Carrière, travail : la réalité vécue par les salariés de plus de 50 ans et leurs attentes
De nombreux clichés entourent les plus de 50 ans
De nombreux clichés entourent le travail des salariés de plus de 50 ans. Parmi ceux qui sont les plus répandus, nous pouvons lister les suivants : les seniors sont plus réticents aux changements et ne savent pas s’adapter aux nouvelles technologies, ils sont plus facilement désabusés par leur travail, ils sont moins motivés dans leur mission au quotidien, ils sont trop chers… Mais qu’en est-il réellement ? Est-ce que la grille de lecture générationnelle est toujours pertinente pour cerner les attentes des salariés ?
○ ○ ○ ○ ○
# Exercice écrit
Rédigez la suite du texte sur la carrière des salariés de plus de 50 ans, en commençant juste après sa dernière phrase.
○ ○ ○ ○ ○
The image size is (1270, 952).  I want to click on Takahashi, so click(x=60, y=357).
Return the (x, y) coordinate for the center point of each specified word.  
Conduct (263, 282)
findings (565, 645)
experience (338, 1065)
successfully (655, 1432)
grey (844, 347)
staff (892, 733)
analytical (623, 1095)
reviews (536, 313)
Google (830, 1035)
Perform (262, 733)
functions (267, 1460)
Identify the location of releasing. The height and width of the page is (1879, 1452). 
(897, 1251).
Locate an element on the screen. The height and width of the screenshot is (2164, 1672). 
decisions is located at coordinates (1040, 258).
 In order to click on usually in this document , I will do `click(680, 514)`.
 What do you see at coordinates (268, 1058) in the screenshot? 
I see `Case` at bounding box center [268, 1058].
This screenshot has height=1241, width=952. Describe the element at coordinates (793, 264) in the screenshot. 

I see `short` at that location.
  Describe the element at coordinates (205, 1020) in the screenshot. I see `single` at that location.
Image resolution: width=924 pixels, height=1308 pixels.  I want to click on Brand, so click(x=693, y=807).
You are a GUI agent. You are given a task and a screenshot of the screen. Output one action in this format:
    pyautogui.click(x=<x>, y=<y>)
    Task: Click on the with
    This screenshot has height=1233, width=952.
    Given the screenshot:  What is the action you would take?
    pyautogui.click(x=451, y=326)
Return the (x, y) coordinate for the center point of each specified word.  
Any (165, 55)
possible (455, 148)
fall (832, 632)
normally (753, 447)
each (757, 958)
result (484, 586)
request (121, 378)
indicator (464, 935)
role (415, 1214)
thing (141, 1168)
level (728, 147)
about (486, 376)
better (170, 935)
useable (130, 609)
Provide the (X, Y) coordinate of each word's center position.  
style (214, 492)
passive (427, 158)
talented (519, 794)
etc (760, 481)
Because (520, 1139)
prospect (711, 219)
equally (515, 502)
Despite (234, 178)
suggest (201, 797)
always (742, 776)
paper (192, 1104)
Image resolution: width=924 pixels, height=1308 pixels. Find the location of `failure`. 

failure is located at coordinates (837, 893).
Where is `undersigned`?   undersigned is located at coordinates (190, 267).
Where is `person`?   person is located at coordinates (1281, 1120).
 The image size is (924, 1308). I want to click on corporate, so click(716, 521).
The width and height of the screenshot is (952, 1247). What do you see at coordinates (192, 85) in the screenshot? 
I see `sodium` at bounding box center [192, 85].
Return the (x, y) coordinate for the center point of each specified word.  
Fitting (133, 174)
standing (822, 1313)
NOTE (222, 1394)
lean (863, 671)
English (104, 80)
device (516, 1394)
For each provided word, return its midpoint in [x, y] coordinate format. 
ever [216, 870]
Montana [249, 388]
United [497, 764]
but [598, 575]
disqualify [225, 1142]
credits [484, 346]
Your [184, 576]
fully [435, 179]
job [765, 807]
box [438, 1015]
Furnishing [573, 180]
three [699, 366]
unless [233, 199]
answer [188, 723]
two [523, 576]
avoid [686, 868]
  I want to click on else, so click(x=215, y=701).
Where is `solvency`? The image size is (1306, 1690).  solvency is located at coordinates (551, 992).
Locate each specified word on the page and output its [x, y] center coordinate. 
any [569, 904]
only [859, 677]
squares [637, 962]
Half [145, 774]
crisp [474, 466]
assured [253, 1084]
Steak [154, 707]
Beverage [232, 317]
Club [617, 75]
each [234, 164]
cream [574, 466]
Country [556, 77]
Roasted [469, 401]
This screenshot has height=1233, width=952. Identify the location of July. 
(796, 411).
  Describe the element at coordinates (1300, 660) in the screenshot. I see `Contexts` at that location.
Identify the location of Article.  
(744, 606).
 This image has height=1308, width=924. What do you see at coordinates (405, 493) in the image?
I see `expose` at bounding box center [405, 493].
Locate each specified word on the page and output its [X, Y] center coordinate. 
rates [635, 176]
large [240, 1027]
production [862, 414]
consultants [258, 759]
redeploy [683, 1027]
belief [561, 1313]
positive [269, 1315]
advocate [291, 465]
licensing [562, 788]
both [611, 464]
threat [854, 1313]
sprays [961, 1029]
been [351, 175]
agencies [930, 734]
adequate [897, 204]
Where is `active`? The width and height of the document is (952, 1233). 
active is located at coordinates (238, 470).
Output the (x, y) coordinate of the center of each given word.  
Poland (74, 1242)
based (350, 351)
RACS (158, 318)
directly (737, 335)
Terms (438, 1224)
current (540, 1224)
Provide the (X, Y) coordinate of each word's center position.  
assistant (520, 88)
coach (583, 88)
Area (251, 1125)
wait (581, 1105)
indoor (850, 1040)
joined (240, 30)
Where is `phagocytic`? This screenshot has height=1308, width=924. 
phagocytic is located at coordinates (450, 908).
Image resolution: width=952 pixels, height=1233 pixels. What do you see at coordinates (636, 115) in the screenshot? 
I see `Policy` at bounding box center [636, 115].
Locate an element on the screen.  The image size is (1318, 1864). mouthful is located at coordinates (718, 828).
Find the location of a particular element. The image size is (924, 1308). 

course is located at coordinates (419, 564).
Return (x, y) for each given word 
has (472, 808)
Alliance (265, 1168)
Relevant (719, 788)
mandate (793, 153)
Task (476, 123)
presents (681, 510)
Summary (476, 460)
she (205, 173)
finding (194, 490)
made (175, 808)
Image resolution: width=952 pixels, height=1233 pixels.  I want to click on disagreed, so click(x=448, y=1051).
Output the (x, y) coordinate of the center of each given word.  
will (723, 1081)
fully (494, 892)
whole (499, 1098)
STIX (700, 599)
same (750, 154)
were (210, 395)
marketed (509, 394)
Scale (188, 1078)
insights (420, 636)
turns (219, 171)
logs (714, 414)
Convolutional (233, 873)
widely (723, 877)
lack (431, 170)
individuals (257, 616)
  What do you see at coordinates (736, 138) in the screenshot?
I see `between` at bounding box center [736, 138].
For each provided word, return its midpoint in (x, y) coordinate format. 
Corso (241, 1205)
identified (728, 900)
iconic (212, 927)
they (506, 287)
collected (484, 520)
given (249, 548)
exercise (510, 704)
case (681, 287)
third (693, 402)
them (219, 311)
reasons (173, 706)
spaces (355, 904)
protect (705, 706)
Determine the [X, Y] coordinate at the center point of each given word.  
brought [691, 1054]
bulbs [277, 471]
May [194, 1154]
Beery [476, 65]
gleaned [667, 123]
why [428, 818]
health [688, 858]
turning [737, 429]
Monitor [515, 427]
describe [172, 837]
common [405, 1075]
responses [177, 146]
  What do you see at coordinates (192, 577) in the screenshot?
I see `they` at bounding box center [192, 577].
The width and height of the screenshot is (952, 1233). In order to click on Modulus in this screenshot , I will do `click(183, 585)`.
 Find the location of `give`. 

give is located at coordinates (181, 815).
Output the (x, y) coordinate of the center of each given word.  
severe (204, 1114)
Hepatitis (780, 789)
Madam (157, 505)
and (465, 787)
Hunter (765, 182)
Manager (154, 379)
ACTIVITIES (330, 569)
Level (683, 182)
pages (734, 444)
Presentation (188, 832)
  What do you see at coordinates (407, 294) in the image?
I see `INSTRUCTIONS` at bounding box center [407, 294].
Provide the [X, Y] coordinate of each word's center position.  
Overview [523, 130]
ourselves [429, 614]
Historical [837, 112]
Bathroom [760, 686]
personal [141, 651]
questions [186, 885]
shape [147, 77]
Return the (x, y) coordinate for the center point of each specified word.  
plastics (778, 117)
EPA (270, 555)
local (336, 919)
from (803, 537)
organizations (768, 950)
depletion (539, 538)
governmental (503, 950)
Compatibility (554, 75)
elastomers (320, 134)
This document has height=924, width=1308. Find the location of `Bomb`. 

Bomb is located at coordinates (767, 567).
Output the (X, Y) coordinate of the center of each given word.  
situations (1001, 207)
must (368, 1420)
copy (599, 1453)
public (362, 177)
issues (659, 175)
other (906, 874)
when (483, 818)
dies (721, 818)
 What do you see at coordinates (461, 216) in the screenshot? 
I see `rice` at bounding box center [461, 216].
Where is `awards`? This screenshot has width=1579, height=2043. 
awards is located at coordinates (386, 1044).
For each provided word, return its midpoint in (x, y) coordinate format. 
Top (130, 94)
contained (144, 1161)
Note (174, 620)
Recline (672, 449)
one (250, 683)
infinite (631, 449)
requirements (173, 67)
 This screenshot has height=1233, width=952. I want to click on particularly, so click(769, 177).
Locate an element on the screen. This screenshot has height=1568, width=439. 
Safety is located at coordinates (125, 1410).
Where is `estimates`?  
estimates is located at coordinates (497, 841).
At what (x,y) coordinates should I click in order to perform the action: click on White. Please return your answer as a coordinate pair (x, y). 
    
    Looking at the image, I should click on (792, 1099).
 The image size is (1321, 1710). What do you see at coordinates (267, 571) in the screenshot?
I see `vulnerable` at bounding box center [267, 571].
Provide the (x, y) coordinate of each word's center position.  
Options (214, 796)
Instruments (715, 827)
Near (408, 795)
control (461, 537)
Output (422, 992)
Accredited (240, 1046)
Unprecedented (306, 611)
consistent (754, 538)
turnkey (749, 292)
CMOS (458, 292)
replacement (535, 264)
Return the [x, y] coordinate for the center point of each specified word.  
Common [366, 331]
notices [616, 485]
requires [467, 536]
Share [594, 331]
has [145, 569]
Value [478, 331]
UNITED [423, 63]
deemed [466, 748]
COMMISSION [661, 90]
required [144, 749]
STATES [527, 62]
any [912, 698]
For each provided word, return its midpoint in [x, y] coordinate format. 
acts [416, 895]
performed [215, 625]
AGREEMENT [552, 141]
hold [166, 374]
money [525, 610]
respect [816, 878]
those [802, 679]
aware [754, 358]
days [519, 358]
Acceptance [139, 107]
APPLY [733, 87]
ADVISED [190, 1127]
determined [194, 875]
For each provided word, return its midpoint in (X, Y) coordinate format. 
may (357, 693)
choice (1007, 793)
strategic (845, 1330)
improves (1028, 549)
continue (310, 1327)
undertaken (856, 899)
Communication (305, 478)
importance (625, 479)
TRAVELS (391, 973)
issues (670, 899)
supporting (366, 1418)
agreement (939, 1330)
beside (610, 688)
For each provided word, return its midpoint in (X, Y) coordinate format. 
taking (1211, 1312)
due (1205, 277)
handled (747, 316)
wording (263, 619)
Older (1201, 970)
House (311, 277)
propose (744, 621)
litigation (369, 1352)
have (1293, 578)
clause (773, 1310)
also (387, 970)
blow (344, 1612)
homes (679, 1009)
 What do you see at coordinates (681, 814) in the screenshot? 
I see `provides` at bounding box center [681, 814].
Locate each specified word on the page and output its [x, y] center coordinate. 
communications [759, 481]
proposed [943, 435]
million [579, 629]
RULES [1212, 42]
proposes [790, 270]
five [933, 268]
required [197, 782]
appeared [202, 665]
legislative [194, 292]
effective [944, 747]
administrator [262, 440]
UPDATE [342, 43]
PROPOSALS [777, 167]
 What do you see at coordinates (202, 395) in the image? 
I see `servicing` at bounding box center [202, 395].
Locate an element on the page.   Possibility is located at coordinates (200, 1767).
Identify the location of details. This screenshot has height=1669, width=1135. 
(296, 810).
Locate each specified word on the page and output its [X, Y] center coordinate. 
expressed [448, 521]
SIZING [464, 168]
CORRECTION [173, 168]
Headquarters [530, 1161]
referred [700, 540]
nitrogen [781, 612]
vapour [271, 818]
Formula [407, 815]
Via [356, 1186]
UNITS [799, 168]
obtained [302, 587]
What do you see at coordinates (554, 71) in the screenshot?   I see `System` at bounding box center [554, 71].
○ ○ ○ ○ ○
# Réponse proposée
Un sentiment de discrimination répandu chez les salariés de plus de 50 ans
Un sentiment perçu dès le recrutement
Face à leurs difficultés de recrutement, les entreprises doivent élargir leur vivier de candidats traditionnel. Le recrutement des plus de 50 ans fait partie des solutions intéressantes pour les entreprises. Certaines d’entre elles l’ont déjà compris et font appel à ces profils de candidats pour combler les besoins. Pourtant, une étude réalisée en 2022 par Michael Page sur le lien intergénérationnel montre le sentiment de discrimination dont les candidats de plus de 50 ans se sentent victimes notamment au cours des processus de recrutement :
- 50% des personnes de plus de 50 ans ont déjà eu la sensation d’avoir été discriminées du fait de leur âge ;
- 63% des recruteurs pensent qu’il existe des freins à la présentation de candidats seniors aux décisionnaires du recrutement.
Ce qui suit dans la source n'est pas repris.